Spectators of the event were treated to the world's best skaters performing quick spins and dynamic jumps with artistic precision while attempting successful landings to appease judges who focused on their every move.
Although the World Figure Skating Championships were held in Los Angeles, the region's reputation for warm weather doesn't help the activity of ice skating ascend on the list of popular pastimes for locals. In fact, many Angelinos would have trouble finding a place to ice skate if they desired to. Many people with an affinity for figure skating assume that it's too late for them to learn how, because most successful skaters begin at a fairly young age.
However, adults that still possess the desire to pursue figure skating lessons do have options. Although few and far between, local ice rinks have classes to teach student skaters both young and old.
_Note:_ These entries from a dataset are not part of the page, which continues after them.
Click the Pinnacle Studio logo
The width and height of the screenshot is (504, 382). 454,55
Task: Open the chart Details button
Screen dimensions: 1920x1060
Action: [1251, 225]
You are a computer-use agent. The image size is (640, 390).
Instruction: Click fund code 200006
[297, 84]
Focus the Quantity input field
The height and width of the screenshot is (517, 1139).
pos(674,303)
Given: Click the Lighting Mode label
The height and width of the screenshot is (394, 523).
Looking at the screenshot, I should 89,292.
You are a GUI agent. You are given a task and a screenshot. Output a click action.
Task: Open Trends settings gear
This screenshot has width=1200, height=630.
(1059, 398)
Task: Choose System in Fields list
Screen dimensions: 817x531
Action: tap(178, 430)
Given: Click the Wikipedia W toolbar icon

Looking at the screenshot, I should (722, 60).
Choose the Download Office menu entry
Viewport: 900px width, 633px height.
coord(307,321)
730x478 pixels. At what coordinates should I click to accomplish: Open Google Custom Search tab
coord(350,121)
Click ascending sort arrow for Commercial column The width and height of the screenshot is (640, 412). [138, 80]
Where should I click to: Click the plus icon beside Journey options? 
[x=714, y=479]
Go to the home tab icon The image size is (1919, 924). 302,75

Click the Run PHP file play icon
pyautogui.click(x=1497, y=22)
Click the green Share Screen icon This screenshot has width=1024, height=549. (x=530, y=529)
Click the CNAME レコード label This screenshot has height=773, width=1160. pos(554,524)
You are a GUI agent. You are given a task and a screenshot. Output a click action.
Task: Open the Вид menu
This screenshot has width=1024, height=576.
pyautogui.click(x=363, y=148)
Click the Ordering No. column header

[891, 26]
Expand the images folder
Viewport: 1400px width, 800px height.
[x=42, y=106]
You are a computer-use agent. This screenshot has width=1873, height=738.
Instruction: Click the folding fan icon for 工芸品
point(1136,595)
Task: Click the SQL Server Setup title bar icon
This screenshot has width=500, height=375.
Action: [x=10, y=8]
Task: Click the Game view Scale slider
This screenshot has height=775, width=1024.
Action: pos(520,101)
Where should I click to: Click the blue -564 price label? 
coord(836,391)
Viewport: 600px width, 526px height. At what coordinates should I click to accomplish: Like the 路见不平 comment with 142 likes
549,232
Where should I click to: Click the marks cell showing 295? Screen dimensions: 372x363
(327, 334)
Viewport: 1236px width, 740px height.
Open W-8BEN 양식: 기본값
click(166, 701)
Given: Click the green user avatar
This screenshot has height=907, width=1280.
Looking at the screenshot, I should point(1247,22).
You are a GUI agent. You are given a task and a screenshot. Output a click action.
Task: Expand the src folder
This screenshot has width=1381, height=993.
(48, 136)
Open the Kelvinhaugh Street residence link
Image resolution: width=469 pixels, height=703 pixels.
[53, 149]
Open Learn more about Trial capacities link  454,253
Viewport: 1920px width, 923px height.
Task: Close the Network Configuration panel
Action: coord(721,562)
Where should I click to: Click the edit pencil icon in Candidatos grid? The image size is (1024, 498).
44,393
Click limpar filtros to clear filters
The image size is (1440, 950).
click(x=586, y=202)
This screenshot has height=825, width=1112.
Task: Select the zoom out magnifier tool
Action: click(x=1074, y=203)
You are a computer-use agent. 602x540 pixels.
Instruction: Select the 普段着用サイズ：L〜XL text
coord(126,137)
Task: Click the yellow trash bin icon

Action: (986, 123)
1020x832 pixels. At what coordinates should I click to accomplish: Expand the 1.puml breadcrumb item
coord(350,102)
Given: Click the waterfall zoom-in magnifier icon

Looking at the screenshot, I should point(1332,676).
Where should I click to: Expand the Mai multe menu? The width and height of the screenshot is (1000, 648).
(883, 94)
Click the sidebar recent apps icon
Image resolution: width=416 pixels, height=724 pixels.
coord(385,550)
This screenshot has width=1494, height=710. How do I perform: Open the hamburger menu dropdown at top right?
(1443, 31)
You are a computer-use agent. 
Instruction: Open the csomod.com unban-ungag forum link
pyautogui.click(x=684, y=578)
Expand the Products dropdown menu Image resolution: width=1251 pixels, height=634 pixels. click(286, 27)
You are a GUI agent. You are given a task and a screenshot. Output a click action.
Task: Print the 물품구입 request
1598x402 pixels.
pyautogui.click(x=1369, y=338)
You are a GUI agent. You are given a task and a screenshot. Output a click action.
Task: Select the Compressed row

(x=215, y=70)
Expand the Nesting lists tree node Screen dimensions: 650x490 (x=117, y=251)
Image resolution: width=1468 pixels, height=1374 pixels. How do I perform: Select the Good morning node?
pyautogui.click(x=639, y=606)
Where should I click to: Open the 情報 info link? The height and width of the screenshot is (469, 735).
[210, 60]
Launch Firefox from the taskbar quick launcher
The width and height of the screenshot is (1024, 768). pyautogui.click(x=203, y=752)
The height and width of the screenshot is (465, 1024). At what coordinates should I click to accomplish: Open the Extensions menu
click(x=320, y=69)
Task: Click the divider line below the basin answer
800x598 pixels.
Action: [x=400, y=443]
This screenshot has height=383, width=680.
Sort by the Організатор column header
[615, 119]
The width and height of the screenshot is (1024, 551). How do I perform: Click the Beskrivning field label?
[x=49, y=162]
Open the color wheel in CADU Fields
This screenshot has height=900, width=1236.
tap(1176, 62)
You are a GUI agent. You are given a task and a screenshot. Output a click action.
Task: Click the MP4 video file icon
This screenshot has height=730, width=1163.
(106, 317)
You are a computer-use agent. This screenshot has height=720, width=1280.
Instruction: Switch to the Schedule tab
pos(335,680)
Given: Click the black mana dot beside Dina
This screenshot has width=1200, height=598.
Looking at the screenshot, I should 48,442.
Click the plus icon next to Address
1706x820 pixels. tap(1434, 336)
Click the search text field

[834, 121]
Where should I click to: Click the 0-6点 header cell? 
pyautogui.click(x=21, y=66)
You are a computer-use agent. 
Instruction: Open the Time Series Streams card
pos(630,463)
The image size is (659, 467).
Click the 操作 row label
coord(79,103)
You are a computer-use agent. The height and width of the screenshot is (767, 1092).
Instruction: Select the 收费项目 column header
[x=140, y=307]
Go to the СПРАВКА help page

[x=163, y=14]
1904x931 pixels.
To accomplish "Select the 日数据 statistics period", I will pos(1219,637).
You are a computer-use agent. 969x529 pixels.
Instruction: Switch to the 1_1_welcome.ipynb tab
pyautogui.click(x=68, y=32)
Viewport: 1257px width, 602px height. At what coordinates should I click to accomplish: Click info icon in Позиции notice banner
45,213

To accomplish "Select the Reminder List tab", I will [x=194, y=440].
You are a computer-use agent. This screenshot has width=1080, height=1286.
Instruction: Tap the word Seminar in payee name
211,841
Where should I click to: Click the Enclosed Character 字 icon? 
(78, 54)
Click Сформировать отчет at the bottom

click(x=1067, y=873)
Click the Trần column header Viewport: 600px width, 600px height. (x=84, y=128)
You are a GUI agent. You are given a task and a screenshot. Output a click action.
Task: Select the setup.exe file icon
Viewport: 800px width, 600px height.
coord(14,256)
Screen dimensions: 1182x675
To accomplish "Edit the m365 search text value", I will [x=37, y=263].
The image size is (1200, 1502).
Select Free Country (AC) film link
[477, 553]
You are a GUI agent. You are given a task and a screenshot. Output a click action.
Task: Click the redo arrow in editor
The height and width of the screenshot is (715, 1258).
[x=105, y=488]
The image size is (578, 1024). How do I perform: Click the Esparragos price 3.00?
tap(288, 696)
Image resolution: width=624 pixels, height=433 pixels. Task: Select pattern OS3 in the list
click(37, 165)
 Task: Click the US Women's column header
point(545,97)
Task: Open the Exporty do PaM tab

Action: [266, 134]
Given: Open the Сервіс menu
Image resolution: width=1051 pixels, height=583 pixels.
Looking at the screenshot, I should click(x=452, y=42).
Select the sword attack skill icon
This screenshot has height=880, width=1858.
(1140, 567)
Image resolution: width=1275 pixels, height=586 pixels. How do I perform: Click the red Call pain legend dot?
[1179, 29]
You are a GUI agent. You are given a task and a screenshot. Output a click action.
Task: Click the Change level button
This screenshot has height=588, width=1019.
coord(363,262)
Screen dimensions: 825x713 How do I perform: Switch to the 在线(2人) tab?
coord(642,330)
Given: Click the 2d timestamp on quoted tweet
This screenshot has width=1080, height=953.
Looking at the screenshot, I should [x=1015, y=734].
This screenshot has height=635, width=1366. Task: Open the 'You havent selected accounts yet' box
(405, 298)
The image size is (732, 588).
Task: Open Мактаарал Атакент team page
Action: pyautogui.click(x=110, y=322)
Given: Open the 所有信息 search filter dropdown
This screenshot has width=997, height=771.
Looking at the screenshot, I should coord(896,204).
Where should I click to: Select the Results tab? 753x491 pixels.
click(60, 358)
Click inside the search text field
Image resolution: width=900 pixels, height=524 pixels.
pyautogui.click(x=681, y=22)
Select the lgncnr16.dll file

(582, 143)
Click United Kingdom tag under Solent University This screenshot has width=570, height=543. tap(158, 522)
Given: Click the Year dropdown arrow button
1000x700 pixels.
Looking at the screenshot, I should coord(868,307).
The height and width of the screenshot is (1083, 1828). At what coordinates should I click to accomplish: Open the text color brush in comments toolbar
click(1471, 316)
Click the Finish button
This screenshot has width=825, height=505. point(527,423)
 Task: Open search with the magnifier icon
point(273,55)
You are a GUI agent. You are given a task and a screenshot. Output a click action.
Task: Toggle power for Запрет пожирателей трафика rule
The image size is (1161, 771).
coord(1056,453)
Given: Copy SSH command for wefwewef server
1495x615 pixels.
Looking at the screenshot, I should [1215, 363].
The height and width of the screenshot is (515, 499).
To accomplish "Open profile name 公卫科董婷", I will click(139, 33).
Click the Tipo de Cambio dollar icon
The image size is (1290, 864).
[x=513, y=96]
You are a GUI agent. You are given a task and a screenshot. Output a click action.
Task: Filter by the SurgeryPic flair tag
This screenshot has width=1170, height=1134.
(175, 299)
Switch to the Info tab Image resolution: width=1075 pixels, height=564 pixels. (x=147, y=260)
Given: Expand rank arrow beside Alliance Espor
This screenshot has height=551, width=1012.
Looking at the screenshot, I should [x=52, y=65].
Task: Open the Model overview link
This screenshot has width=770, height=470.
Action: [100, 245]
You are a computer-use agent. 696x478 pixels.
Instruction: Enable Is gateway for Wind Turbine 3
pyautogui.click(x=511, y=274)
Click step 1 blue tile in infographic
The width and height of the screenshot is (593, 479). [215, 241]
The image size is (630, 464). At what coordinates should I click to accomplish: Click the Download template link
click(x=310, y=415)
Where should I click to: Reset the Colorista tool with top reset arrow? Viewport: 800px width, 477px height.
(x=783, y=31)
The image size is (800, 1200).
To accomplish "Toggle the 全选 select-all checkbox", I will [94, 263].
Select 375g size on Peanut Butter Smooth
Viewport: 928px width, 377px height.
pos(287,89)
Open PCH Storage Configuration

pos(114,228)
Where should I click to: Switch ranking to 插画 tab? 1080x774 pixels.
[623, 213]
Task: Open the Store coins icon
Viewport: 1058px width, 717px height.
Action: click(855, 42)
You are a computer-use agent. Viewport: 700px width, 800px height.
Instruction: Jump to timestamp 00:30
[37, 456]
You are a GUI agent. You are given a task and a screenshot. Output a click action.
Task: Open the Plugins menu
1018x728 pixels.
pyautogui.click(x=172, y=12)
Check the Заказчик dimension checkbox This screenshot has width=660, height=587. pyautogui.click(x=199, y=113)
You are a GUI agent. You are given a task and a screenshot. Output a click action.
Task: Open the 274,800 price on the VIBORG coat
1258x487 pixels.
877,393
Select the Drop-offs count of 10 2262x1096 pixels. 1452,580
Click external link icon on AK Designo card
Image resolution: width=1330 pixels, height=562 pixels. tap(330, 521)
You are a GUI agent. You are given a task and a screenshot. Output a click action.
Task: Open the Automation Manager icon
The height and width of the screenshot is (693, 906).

A good location for those who want to learn how to skate or who may already know how and just want to take it in during their spare time is the Culver Ice Arena located in Culver City.
The Culver Ice Arena offers figure skating lessons for adults at five levels which include Adult Beginner, Adult Novice & Intermediate, Adult Intermediate & Advance, Adult Advance & Freestyle and Adult Freestyle. The classes are 10 weeks in length and costs students $125 to participate, with discounts being offered to early enrollers, re-enrolling students, as well as discounts for groups of three or more people.
With the elegance and grace that professional figure skaters display almost effortlessly, the unique full body movements required makes figure skating a good form of exercise that is comparable to dancing or even yoga. Although it may appear to be simple, ice skating in itself requires a high level of stamina to maintain. It helps build strength and develop muscles throughout the legs.
Former Santa Monica College student Jasmin Staten makes trips to the ice skating rink bi-weekly for what she calls her "own personal unique workout." Once inside the ice arena, an entirely new world opens up that residents of L.A. may have only envisioned in their minds.
The experience may seem difficult for first time skaters, however, like any other activity figure skating can become easier and eventually mastered with time, patience and practice. And for residents of Southern California, mastering the art of figure skating would be a rare feat in itself, although definitely not impossible, as many may believe.